AIM OF THE EXERCISE =
Find the lines in the records below that contain "agent", and report each of them.

DATA RECORDS =
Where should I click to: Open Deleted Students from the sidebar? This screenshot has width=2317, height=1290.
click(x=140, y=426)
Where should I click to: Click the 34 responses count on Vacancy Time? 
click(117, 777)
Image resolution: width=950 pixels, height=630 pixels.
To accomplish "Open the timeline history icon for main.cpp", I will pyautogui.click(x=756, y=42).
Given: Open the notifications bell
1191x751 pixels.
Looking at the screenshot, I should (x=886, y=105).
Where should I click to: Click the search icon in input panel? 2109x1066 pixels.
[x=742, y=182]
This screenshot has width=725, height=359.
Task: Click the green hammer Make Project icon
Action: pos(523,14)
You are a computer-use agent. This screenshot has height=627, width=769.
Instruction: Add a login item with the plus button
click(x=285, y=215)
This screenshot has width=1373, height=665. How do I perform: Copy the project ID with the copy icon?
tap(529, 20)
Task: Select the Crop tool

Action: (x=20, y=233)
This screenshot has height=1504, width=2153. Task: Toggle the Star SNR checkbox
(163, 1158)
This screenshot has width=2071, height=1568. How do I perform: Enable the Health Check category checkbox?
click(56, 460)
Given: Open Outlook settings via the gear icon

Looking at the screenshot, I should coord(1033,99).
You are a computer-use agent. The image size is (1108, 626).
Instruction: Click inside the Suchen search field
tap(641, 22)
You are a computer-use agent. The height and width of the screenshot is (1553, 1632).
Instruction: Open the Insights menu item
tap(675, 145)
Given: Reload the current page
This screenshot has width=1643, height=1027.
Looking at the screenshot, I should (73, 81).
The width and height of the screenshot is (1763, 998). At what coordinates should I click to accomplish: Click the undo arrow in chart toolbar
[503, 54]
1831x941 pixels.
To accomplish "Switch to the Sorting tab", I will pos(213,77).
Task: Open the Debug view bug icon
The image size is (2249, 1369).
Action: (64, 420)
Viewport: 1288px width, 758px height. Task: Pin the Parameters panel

RESULT =
You are a computer-use agent. This screenshot has height=627, width=769.
You are a computer-use agent. The image size is (1108, 626).
You are a computer-use agent. The height and width of the screenshot is (1553, 1632).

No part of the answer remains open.